▶ About this task
Search the entries below for the word "name" and copy every line where it appears.

Collected data:
□ □ □ □ □
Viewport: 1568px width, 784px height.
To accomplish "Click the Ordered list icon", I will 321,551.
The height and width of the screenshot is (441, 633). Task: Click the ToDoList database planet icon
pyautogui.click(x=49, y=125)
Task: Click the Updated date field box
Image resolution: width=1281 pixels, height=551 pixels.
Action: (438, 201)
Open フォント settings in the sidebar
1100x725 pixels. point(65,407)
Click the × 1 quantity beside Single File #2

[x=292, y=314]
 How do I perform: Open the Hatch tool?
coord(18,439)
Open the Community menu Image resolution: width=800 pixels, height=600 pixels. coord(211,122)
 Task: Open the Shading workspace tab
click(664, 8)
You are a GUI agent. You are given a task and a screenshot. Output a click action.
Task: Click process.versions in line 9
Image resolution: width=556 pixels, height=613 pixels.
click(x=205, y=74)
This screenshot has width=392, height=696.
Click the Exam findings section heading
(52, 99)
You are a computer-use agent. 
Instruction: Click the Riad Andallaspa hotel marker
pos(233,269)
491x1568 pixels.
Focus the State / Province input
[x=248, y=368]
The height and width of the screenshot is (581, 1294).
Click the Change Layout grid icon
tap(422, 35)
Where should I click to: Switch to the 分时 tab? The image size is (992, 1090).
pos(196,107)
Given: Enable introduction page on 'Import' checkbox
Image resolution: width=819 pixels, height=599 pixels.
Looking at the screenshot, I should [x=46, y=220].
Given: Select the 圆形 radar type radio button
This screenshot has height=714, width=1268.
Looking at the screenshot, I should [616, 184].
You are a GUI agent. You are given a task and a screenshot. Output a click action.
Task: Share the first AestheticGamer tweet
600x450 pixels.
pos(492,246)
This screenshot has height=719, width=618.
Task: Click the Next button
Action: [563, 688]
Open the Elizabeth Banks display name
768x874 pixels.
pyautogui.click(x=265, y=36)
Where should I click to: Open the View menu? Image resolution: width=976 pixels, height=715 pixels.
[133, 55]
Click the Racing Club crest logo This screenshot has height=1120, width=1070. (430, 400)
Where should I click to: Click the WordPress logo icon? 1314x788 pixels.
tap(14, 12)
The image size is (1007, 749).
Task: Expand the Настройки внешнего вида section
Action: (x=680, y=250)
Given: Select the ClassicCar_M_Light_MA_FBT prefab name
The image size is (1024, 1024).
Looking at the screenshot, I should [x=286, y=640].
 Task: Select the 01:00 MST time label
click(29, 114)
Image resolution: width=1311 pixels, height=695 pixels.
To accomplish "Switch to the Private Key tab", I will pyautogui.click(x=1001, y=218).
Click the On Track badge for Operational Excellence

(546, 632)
□ □ □ □ □
▶ Answer section
Open the Elizabeth Banks display name
Given: Select the ClassicCar_M_Light_MA_FBT prefab name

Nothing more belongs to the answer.